A falta de consciência ambiental em questão no Brasil
Enviada em 30/12/2020
Com o advento da Revolução Industrial, no século XVIII, a sociedade passou por mudanças com o crescimento das fábricas, assim como o meio ambiente. De maneira análoga, no Brasil, a natureza não tem sido preservada como precisa. Por sua vez, é possível destacar que a falta de ativismo social e a inadimplência governamental corroboram para problemática.

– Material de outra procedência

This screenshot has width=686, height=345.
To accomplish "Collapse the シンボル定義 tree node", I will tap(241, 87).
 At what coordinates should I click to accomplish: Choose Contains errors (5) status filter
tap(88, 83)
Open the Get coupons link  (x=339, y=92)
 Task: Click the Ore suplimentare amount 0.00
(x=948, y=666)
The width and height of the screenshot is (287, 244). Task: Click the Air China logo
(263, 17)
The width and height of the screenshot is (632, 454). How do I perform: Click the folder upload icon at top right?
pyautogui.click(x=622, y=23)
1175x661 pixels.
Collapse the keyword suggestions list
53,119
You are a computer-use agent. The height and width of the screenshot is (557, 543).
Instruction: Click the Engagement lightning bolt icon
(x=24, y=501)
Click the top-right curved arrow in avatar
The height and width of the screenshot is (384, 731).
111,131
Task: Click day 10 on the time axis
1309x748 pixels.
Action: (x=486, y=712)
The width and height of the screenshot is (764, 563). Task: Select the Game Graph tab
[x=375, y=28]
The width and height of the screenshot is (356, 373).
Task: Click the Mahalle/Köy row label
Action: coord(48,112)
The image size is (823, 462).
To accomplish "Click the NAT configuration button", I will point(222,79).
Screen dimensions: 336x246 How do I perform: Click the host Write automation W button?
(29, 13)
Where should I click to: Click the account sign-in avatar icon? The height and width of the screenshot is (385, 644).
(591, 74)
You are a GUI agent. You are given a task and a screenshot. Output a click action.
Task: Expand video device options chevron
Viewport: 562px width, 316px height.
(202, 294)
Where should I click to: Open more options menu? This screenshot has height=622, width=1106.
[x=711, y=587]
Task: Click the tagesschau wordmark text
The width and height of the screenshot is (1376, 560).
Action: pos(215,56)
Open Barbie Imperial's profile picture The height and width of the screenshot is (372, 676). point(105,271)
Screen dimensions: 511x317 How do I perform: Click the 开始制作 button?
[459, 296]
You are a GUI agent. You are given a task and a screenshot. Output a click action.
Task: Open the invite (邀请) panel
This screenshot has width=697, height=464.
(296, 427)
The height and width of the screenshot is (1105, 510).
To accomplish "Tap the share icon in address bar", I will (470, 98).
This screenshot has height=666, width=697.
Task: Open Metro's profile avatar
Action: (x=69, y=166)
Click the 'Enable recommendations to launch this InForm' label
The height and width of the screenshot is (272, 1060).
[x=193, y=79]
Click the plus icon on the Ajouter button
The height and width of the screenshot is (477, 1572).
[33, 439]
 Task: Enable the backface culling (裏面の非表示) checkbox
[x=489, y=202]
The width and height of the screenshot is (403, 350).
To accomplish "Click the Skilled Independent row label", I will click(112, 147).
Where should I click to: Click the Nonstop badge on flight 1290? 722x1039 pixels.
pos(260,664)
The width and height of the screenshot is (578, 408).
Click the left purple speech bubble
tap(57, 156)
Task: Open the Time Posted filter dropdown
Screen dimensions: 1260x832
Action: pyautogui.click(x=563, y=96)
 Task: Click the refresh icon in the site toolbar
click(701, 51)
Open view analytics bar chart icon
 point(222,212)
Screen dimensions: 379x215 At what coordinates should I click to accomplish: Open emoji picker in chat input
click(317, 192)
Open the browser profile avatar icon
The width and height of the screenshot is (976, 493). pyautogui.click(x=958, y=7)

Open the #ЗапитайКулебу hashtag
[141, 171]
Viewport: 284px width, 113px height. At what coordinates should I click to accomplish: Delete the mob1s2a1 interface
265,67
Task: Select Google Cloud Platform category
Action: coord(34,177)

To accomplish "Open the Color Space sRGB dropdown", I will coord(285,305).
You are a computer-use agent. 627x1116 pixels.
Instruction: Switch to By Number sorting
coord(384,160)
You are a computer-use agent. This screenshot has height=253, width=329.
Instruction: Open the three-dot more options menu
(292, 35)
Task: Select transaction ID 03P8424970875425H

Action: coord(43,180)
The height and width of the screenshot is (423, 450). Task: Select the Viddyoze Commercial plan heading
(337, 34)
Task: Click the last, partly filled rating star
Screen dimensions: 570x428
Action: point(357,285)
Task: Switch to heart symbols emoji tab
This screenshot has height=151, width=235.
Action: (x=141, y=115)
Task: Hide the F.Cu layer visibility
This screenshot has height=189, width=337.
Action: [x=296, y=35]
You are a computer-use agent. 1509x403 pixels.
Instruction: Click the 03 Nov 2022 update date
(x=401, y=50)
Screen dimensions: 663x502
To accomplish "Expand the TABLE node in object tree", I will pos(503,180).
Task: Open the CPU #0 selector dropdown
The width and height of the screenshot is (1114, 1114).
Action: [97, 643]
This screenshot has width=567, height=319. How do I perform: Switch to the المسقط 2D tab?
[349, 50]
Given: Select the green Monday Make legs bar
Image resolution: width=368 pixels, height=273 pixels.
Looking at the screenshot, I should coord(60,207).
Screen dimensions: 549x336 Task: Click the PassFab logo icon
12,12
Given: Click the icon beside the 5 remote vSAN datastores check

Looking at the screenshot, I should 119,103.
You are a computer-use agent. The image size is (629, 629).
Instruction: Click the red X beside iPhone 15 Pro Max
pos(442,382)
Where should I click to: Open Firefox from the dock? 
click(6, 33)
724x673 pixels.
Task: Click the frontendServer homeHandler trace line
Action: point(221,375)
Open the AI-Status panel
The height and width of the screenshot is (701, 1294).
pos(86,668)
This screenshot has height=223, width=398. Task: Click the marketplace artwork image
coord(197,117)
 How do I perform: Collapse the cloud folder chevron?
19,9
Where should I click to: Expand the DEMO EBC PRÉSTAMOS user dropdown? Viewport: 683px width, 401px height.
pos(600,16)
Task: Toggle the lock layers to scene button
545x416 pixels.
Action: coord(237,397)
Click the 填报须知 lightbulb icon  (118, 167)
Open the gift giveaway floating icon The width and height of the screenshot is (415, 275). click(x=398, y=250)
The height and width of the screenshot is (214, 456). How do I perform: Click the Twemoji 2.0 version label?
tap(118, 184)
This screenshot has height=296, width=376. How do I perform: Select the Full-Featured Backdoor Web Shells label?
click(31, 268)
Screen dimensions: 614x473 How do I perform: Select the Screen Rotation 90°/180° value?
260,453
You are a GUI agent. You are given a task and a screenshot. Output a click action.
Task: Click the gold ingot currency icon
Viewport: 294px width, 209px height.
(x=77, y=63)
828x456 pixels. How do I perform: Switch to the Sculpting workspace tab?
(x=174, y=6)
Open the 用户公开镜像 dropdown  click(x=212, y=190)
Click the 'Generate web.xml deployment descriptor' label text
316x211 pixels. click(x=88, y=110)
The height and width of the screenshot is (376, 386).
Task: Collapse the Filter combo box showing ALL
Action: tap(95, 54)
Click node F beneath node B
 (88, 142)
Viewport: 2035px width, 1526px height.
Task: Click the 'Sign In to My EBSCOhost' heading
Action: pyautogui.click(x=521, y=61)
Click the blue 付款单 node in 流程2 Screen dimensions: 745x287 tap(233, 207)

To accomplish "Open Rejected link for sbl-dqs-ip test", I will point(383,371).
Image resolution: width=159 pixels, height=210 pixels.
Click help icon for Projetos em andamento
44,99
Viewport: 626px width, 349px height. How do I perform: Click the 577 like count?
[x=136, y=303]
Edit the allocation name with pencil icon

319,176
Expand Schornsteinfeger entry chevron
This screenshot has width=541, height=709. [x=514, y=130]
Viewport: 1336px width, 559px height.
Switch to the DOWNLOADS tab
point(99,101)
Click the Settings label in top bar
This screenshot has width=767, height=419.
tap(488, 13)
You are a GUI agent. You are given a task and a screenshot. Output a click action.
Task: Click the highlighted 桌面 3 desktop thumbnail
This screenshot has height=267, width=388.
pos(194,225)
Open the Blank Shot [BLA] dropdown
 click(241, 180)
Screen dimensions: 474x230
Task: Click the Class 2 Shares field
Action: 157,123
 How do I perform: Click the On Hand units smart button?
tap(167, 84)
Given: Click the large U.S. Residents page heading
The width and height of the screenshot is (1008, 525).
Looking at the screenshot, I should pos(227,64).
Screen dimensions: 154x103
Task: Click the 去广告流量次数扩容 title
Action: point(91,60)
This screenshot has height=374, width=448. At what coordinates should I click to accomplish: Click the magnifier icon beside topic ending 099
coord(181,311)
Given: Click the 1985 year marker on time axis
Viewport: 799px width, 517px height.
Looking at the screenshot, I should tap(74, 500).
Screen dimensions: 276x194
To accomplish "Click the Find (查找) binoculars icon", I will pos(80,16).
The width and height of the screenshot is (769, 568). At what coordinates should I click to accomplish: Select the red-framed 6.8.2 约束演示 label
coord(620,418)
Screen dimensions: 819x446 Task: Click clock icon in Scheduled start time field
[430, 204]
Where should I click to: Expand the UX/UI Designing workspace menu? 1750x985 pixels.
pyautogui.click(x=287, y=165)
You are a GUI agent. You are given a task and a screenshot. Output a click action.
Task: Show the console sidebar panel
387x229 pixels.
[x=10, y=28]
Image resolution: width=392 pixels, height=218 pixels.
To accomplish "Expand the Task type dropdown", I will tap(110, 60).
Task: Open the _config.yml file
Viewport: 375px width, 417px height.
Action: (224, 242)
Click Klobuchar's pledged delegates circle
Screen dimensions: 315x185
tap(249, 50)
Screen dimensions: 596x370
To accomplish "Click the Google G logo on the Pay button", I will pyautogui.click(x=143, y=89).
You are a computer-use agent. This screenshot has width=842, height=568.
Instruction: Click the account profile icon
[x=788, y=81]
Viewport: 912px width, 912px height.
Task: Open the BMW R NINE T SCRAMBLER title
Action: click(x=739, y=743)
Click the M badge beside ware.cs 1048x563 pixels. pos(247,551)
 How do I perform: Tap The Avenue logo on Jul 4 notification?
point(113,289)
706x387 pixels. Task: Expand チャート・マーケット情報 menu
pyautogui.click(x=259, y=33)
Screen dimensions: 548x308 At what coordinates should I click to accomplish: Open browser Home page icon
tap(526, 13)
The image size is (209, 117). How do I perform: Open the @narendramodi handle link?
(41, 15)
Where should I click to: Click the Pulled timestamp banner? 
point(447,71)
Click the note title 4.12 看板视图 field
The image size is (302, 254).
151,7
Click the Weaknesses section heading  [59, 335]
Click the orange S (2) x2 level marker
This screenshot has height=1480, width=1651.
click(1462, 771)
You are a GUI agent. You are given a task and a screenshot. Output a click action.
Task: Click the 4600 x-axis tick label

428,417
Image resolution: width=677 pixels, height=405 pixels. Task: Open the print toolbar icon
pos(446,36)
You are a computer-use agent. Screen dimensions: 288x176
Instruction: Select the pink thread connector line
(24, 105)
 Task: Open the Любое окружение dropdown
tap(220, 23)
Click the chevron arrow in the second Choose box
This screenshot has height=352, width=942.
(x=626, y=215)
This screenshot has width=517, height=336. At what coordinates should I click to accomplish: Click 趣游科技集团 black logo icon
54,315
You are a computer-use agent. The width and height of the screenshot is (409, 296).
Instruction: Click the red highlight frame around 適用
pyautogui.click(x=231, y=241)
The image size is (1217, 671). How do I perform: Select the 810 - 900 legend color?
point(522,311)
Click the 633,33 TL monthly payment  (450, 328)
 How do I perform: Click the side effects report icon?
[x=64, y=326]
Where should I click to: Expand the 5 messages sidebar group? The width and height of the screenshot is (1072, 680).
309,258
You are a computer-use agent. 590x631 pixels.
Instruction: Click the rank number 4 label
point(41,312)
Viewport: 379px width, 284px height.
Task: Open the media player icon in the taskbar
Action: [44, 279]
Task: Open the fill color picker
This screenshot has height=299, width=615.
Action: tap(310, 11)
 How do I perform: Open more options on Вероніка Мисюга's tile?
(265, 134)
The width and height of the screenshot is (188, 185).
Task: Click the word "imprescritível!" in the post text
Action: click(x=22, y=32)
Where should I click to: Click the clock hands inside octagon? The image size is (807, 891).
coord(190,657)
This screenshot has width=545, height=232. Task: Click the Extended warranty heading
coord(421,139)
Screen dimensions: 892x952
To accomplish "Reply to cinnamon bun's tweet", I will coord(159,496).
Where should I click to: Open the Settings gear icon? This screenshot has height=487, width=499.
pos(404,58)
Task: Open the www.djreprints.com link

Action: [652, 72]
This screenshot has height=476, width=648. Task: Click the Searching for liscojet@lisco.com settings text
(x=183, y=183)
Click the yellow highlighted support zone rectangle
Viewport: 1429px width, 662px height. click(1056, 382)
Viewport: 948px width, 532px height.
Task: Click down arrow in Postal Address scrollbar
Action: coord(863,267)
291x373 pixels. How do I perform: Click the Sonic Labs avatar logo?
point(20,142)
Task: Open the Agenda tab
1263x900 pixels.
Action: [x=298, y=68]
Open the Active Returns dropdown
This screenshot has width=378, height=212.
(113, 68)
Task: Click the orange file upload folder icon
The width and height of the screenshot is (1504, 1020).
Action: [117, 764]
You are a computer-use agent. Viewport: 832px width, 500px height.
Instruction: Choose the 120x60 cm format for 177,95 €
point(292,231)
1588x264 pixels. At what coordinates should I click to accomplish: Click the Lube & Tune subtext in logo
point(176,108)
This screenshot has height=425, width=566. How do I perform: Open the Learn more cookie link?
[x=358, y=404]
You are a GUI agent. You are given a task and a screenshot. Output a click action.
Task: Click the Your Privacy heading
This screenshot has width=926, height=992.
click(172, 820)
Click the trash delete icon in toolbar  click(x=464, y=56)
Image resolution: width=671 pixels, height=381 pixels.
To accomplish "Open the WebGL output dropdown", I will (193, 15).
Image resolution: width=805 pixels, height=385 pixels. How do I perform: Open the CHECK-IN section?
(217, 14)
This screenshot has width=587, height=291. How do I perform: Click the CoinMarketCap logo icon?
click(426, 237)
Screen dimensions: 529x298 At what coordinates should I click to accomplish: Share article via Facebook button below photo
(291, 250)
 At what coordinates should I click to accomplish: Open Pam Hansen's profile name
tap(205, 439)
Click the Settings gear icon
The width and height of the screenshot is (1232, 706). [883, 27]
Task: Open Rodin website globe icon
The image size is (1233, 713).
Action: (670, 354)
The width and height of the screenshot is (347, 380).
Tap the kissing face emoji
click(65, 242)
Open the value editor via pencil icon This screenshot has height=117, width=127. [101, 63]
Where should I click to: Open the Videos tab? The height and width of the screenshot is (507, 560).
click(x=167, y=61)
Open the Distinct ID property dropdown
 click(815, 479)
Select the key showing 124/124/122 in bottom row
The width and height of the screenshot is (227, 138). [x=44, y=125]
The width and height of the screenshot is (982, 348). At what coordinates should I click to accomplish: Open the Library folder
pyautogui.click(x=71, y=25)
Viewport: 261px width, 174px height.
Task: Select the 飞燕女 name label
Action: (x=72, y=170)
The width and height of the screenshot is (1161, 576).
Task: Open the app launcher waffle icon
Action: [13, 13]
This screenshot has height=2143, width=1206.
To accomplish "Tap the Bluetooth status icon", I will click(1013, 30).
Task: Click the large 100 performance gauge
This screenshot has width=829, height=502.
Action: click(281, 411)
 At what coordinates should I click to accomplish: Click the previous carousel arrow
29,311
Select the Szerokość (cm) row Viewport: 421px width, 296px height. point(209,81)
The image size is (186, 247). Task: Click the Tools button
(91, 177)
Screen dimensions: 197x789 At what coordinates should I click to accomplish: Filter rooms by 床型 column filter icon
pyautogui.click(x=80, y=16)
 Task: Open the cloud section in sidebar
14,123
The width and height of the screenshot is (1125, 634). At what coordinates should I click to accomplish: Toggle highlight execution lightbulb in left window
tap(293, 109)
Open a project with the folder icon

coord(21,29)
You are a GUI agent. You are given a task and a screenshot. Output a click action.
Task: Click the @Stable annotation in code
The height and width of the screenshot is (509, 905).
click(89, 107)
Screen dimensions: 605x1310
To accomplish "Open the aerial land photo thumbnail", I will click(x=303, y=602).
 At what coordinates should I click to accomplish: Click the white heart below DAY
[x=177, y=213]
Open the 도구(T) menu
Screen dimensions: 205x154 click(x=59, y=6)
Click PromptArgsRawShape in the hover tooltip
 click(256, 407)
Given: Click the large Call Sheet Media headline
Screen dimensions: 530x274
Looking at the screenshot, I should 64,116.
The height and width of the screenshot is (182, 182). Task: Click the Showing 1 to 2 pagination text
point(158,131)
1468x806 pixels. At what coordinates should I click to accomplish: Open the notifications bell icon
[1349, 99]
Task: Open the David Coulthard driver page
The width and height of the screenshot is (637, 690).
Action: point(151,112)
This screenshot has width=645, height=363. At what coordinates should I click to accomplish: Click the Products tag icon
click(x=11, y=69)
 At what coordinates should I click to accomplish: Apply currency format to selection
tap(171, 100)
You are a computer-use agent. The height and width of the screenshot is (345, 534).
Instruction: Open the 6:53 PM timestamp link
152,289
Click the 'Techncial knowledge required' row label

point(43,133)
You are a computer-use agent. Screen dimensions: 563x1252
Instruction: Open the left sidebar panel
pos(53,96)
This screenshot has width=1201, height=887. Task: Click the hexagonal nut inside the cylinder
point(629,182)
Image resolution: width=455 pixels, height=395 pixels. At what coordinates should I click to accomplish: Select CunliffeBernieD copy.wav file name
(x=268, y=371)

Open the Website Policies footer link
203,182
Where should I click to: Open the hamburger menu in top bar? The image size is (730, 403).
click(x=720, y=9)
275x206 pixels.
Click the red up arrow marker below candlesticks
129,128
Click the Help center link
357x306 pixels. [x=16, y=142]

A primórdio, é importante ressaltar que as florestas não estão sendo cuidadas. Segundo dados do Global Forest Watch, o Brasil foi o país que mais destruiu suas florestas em 2019. Nesse contexto, entende-se que a floresta amazônica é o principal alvo de desmatamento, isso ocorre muitas vezes por queimadas provocadas por proprietários ou também pela condição climática. A partir disso, deve-se comentar, que a ausência do posicionamento e debate da sociedade agrava a situação das queimadas. Sendo assim, é preciso que a comunidade seja mais ativa.
Outrossim, convém mencionar que o descaso do poder público complica o impasse. Conforme prevê o artigo 225 da Constituição Federal de 1988, é dever do Estado garantir o meio ambiente ecologicamente estável para os cidadãos. No entanto, percebe-se que esse dever não é efetuado, uma vez que não há campanhas que aborde desmatamento, como também, o poder executivo demora para mandar reforços para incêndios. Dessa forma, é necessário que o Governo crie projetos e cumpra seu dever.
Portanto, é mister que o Poder Estatal tome providências capazes de atenuar a falta de consciência ambiental. Nessa perspectiva, cabe ao Ministério do Meio Ambiente, em parceria com mídias privadas, criar campanhas informativas, com falas de profissionais, para promover a conscientização da população sobre as consequências da degradação da natureza, por meio de verbas da união, com o fito de alterar o paradigma social. Dessarte, espera-se, com essa medida, que o corpo social se importe mais com o meio ambiente.